A couple of weeks ago I wrote a sort of “podcast maker” web scraper (you can read about it here), and now I wanted to execute it regularly, for free, and without too many problems. So I decided that using AWS Lambda was the best alternative. To make it available for others, I wrote a minimal example that you can clone here .

To configure it and make it work, you will need to install AWS SAM CLI. You will also need to:

  • Set stack_name, s3_bucket, s3_prefix, region on samconfig.toml.
  • If necessary, modify Timeout on template.yaml.
    Remember that 900 (i.e. 15 minutes) is the maximum for AWS Lambda.
  • Create an S3 bucket that has public read access. This is where the podcast app will obtain the RSS feed.
  • Set OUTPUT_BUCKET on podcast_scraper/settings.py to the bucket you just created.
  • Create a spider on podcast_scraper/spiders (or just try the minimal example which is already in the folder).
  • Remember to include the pipeline scrapy_podcast_rss.pipelines.PodcastPipeline, yield one PodcastDataItem, and one PodcastEpisodeItem for each episode (this is also shown in the minimal example).

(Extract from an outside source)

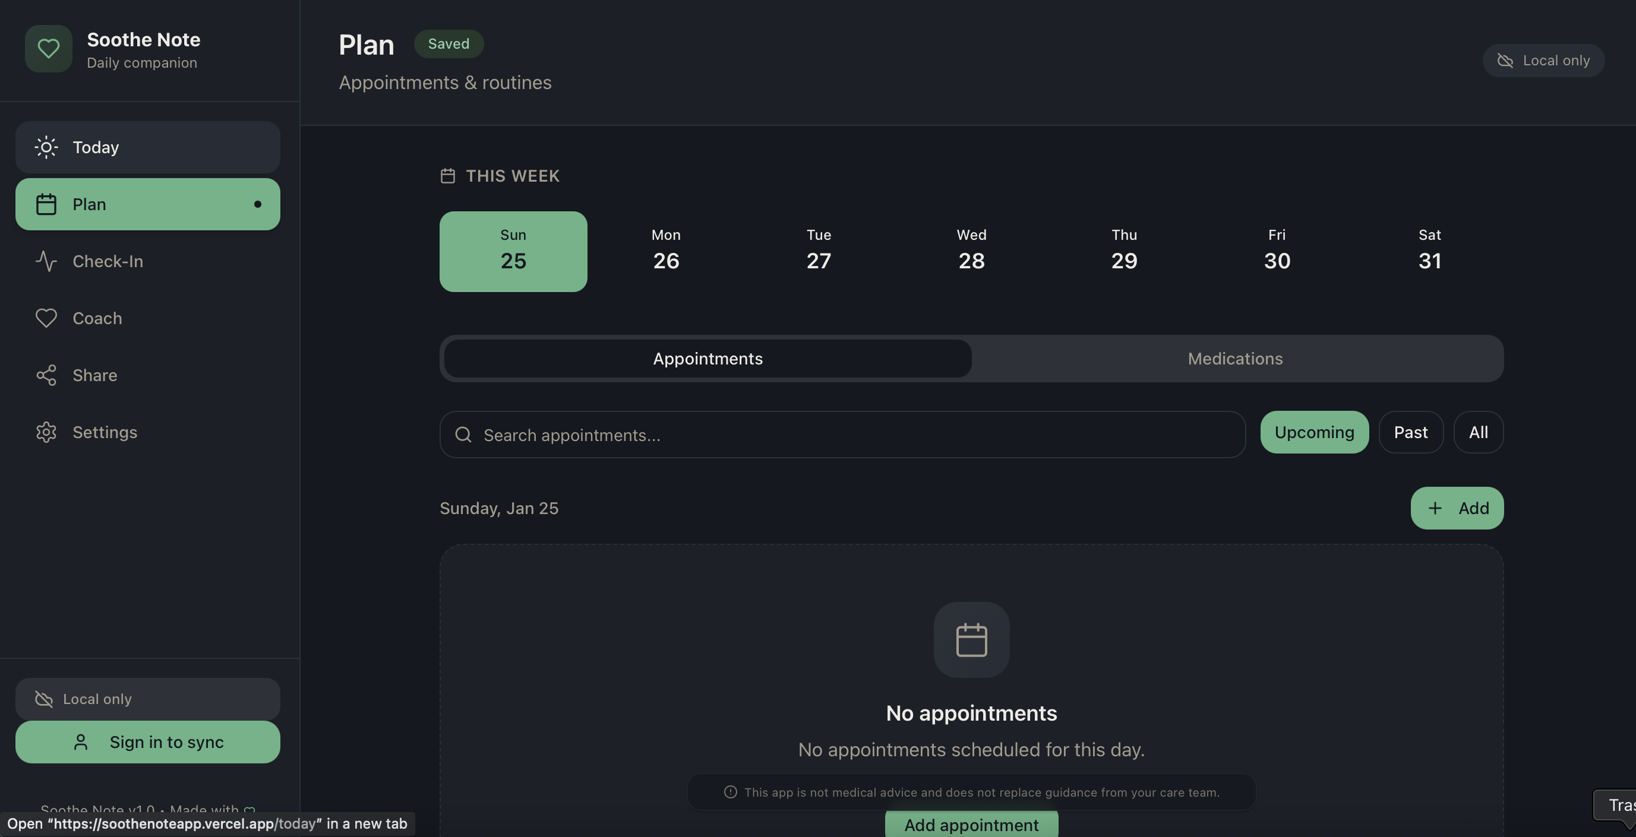Viewport: 1636px width, 837px height.
Task: Click the Check-In pulse icon
Action: coord(46,261)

To build and deploy our code, we just need to run:

$ sam build --use-container
$ sam deploy

How the example code works

Scrapy is a great web scraping framework that allows parallel requests, and to achieve this, it was built on top of Twisted and runs inside a Twisted reactor. An important fact about Twisted reactors is that they cannot be restarted. This is not a problem when running it on a server or a local machine, but this can be an issue when running code “serverlessly.” For example, if we run our Lambda function twice (with little time in between), AWS may re-use the container created for the first execution and this will generate an error because we attempted to restart the Twisted reactor.

To solve this issue, I simply ran each new scraper on a new custom process (using multiprocessing), this makes each new execution run separately from past executions.
This may not be ideal, but it is the easiest solution and in the worst case, we just waste a little bit of memory. You can see the custom process here, and where it is being used here1.

 

You can find all the code here .
You can also find how to use scrapy-podcast-rss here .

  1. This, this, and this helped me a lot to solve the ReactorNotRestartable error.